Model perjalanan alam semesta. Kredit : NASA/WMAP team Namun sesungguhnya, alam semesta yang kita lihat saat ini berbeda jauh dengan masa lalu. Jika manusia mengalami yang namanya pertumbuhan dari bayi sampai dewasa, alam semesta juga demikian. Di awal sejarahnya, alam semesta merupakan daerah yang sangat panas dan padat. Suatu keadaan yang berbeda jauh dari alam semesta yang ada saat ini yang sudah sangat layak menjadi tempat hunia. Jika kita menelaah ke masa lalu, maka akan ditemukan pada saat awal sejarah alam semesta, keadaanya yang panas tidak memungkinkan adanya atom, karena elektron bergerak bebas dan pada keadaan yang lebih awal lagi, nuklei terpisah menjadi proton dan netron, dan alam semesta merupakan plasma yang luar biasa panas yang terdiri dari partikel-partikel sub nuklir. Jika kita telusuri lebih jauh lagi ke awal alam semesta maka akan ditemukan kalau alam semesta memiliki titik awal yang dikenal sebagai dentuman besar atau ledakan besar.


Jika gambaran besar alam semesta kita majukan dari Big Bang, maka akan kita temukan kalau alam semesta mengembang dari plasma yang panas dan padat menjadi alam semesta yang cukup dingin yang terlihat saat ini. Namun dalam sejarah pengembangannya, ada beberapa periode singkat saat alam semesta masih berusia sekitar 1 menit dimana proton dan netron tersintesis menjadi nuklei ( helium, deutrium, dan lithium, bersamaan dengan proton-proton tunggal yang membentuk nukeli hidrogen). Kemudian elektron bergabung dengan nuklei membentuk atom saat alam semesta berusia sekitar 370 000 tahun. Pada titik inilah alam semesta menjadi transparan dan dari radiasi foton yang lepas kita bisa mendapatkan informasi tentang alam semesta.

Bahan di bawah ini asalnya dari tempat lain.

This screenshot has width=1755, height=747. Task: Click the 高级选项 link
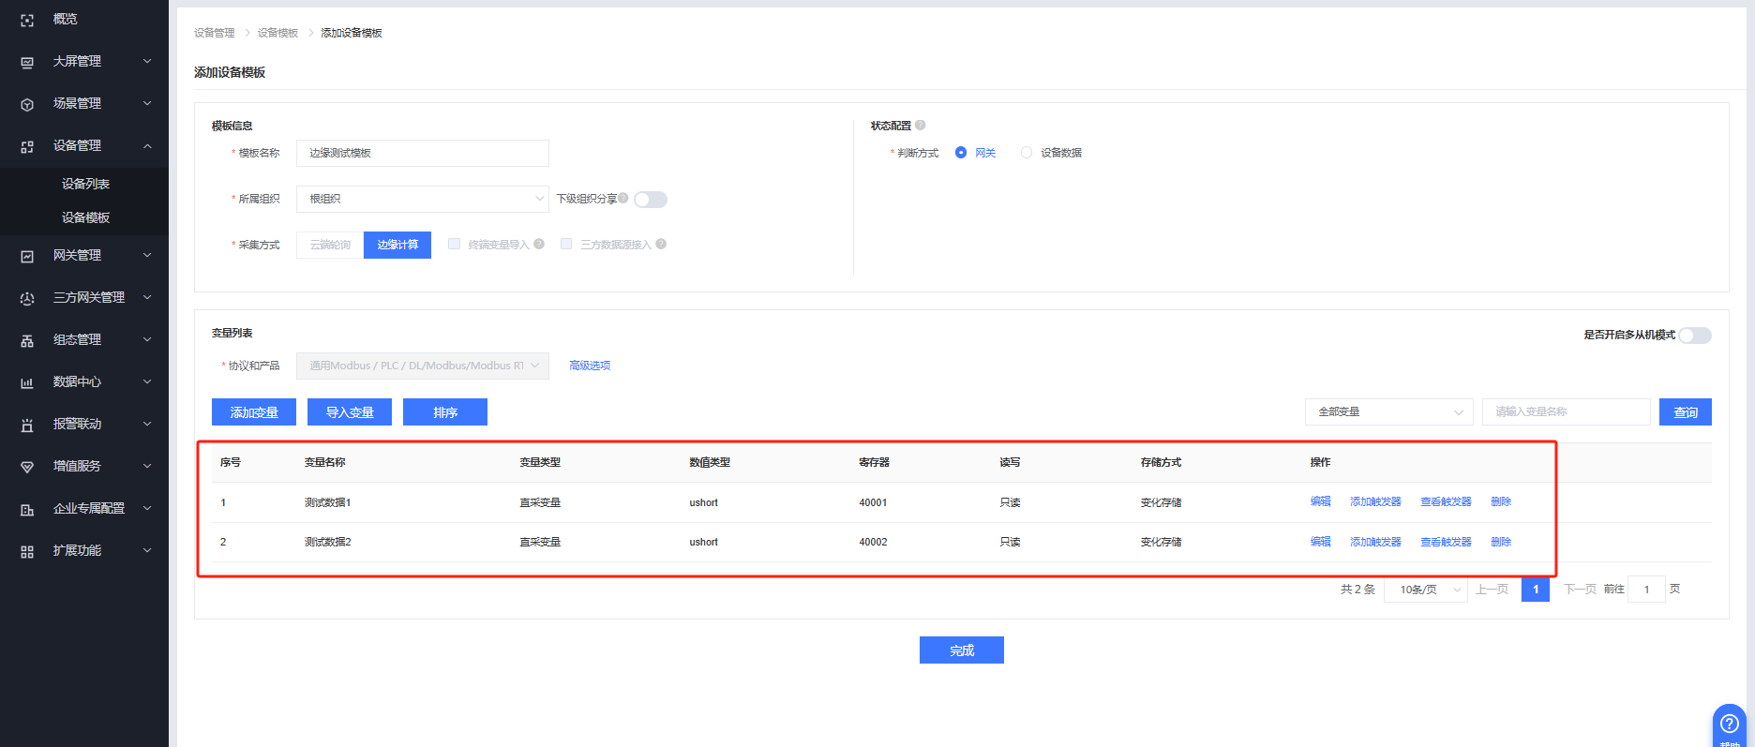[x=590, y=366]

Pada saat alam semesta mengembang panjang gelombang mengalami pergeseran menjadi lebih panjang, sehingga temperatur radiasi menurun sampai sekitar 3 derajat Kelvin, membentuk apa yang kita kenal sebagai cosmic microwave background (CMB). CMB sendiri bisa dinyatakan sebagai emisi yang datang dari alam semesta yang masih sangat muda dan partikel berada dalam keadaan setimbang termodinamik sempurna. CMB menjadi sangat penting, karena CMB merupakan petunjuk yang membawa informasi alam semesta dini. Hasil CMB menunjukkan adanya homogenitas atau keseragaman yang tinggi dalam distribusi temperatur alam semesta.

Peta pengamatan yang dihasilkan COBE. Peta paling bawah merupakan variasi temperatur dari background radiasi. Kredit : COBEIsi alam semesta sendiri cukup beragam, bukan hanya apa yang bisa terlihat. Dari yang terdeteksi, ternyata alam semesta ini 5% terdiri dari materi (atom yang membentuk bintang, gas, debu, dan planet). Dan ada 25 % dari alam semesta yang terisi oleh materi gelap, partikel baru yang bahkan beum bisa dideteksi oleh laboratorium manapun di bumi ini. Sementara 70% alam semesta diisi oleh energi gelap, yang terdistribusi merata dan energi ini pun masih menjadi sbeuah misteri yang tak terpecahkan bagi dunia sains. Energi gelap diperkirakan merupakan energi vakum yang tak terpisahkan dari ruang waktu atau mungkin bisa juga sesuatu yang jauh lebih eksotik dari itu.
Tampaknya model Big Bang konvensional memberikan suatu keselarasan dengan hasil observasi, selama kita memberikan suatu kondisi awal yang spesifik pada awal alam semesta yakni : alam semesta yang mengembang dengan kerapatan yang sama di semua titik dalam ruang, namun ada gangguan kecil yang menyebabkan alam semesta berkembang ke keadaan sekarang. Mengapa demikian?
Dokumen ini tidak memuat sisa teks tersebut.